[A block of data]
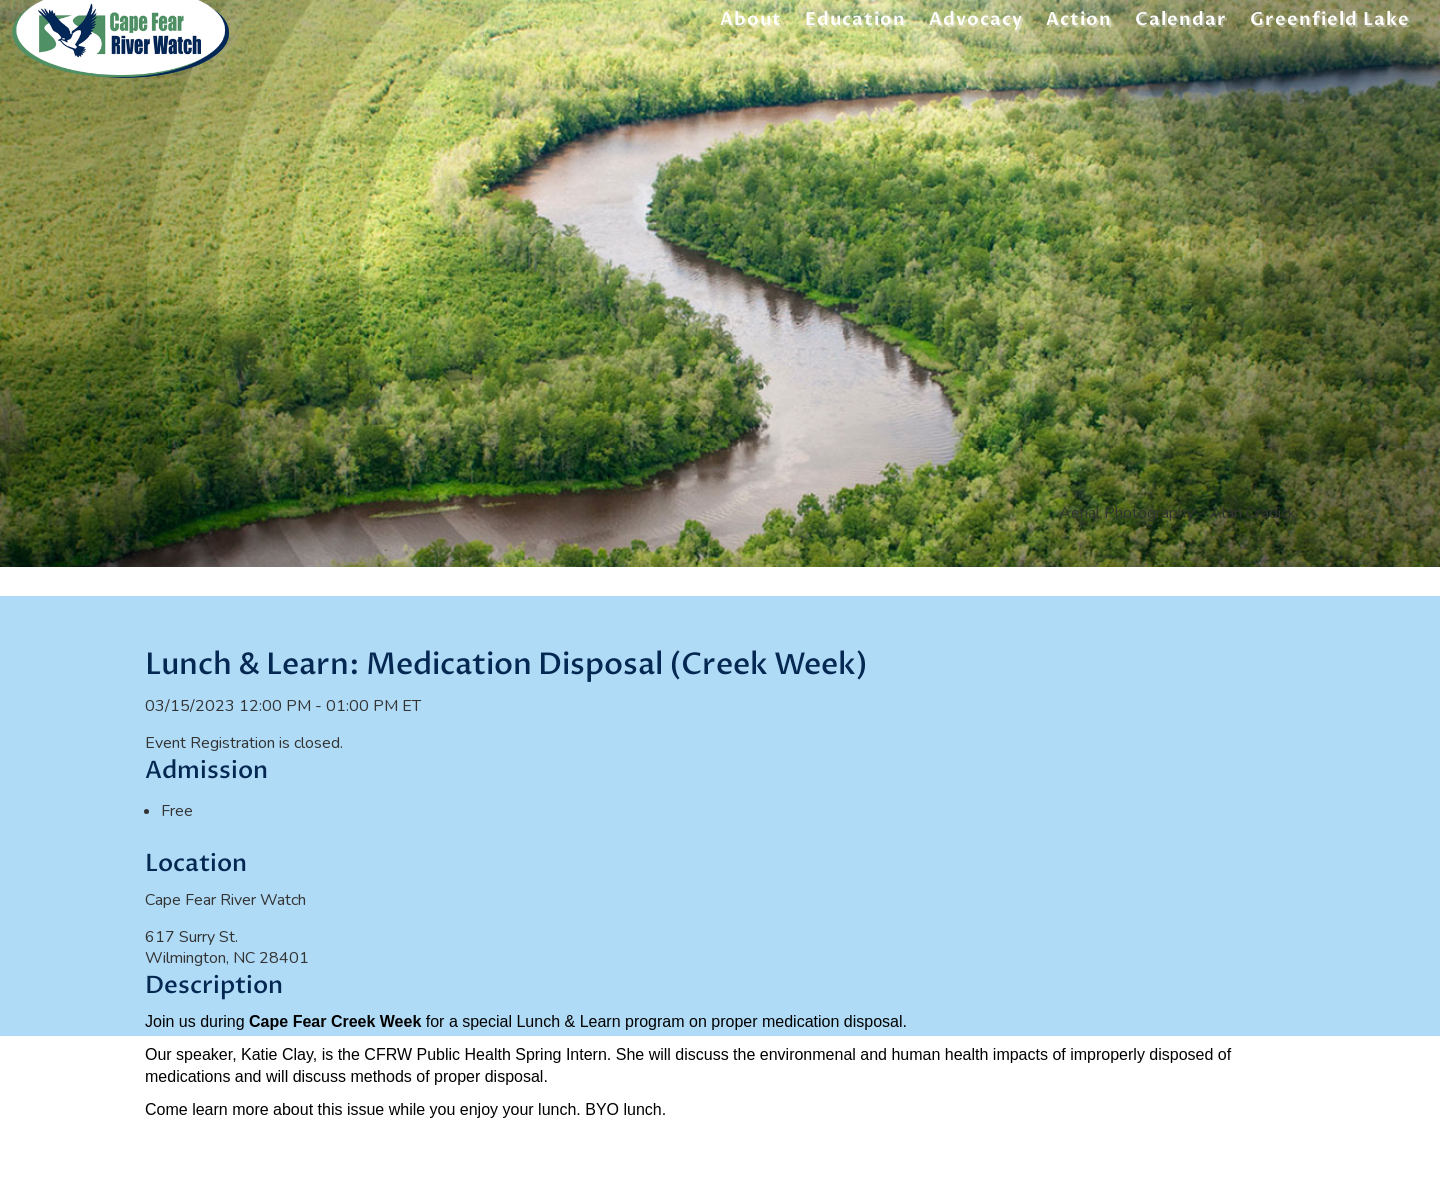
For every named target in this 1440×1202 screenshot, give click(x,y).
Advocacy (976, 22)
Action (1079, 22)
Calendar (1181, 22)
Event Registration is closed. (244, 743)
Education (855, 22)
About (751, 22)
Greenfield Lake (1330, 22)
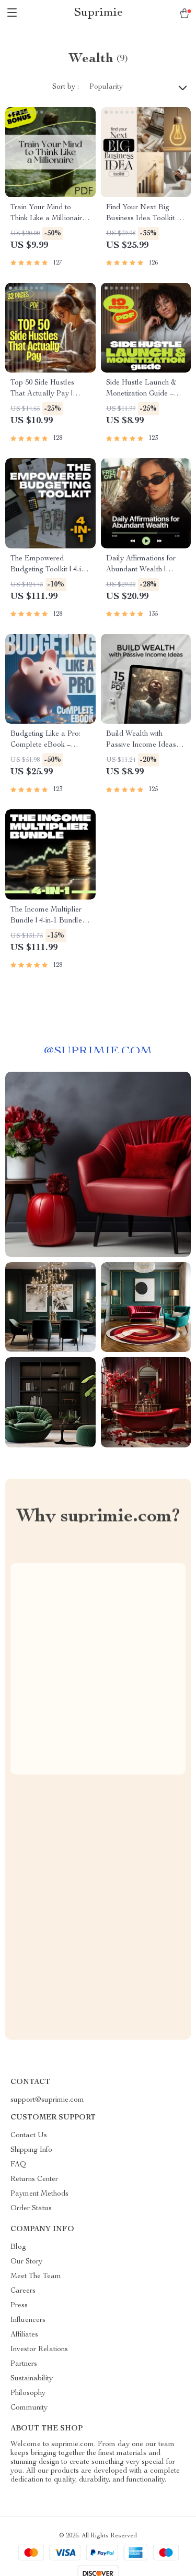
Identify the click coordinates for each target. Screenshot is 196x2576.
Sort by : (65, 87)
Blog (18, 2247)
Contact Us (28, 2135)
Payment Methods (39, 2194)
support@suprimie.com (47, 2100)
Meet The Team (35, 2276)
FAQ (18, 2164)
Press (19, 2305)
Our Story (26, 2262)
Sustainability (31, 2378)
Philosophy (27, 2393)
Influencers (27, 2320)
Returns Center (34, 2179)
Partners (23, 2364)
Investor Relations (39, 2349)
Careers (23, 2291)
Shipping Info (31, 2150)
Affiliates (24, 2335)
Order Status (31, 2208)
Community (29, 2408)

> _WORK REQUIRED_
Can you reproduce every line of the entries above word for word, leaving out the pictures?

> _RESULT OF THE EXERCISE_
For every named target in this 1440×1202 screenshot, give click(x,y).
Advocacy (976, 22)
Action (1079, 22)
Calendar (1181, 22)
Event Registration is closed. (244, 743)
Education (855, 22)
About (751, 22)
Greenfield Lake (1330, 22)
Identify the click coordinates for each target. Screenshot is 196x2576.
Sort by : (65, 87)
Blog (18, 2247)
Contact Us (28, 2135)
Payment Methods (39, 2194)
support@suprimie.com (47, 2100)
Meet The Team (35, 2276)
FAQ (18, 2164)
Press (19, 2305)
Our Story (26, 2262)
Sustainability (31, 2378)
Philosophy (27, 2393)
Influencers (27, 2320)
Returns Center (34, 2179)
Partners (23, 2364)
Investor Relations (39, 2349)
Careers (23, 2291)
Shipping Info (31, 2150)
Affiliates (24, 2335)
Order Status (31, 2208)
Community (29, 2408)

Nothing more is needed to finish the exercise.